## START Records provided

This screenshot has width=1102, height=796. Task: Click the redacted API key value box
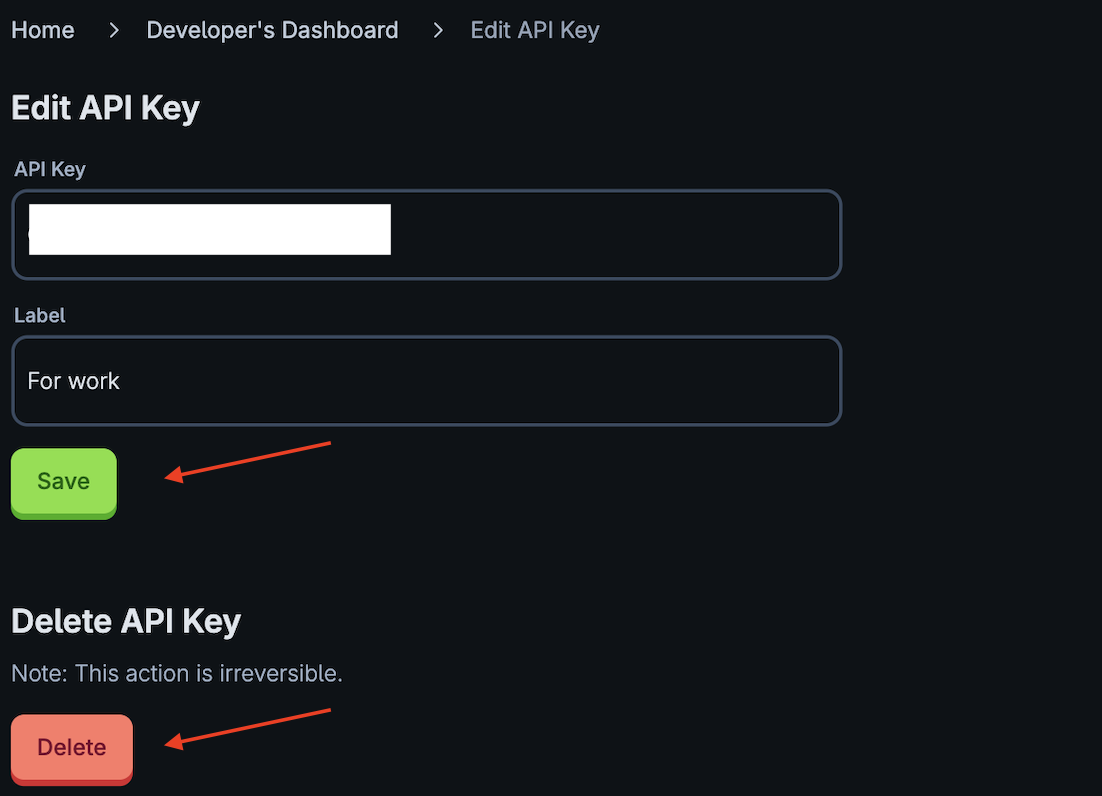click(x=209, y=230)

## END Records provided
## START Records provided

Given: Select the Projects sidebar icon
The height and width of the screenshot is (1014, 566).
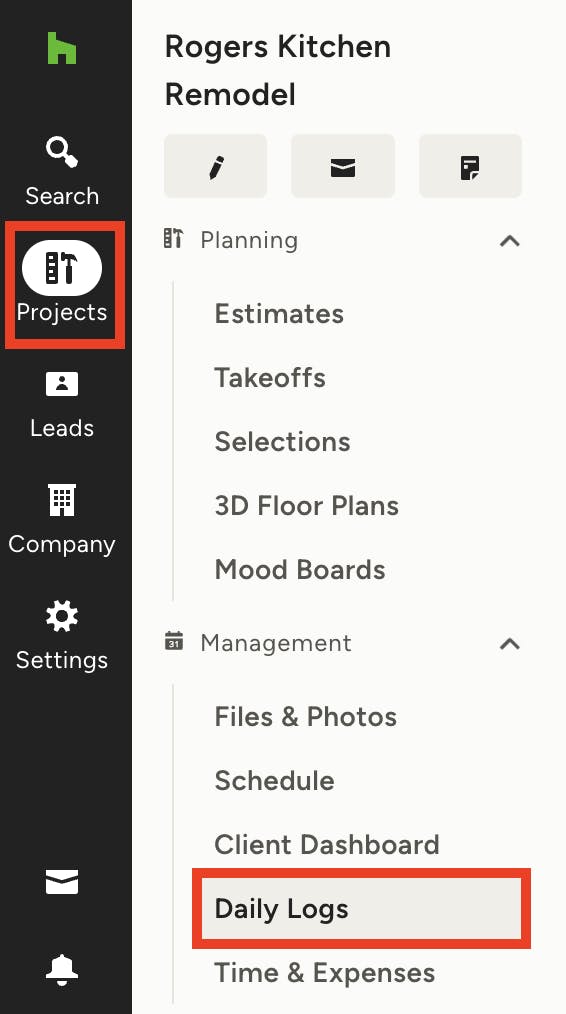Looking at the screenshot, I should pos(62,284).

## END Records provided

Problem details:
Reproduce verbatim everything in the listing from the line containing "Given: Select the Projects sidebar icon" down to the line containing "Looking at the", including both of those lines. Leave out the pictures.

Complete response:
Given: Select the Projects sidebar icon
The height and width of the screenshot is (1014, 566).
Looking at the screenshot, I should pos(62,284).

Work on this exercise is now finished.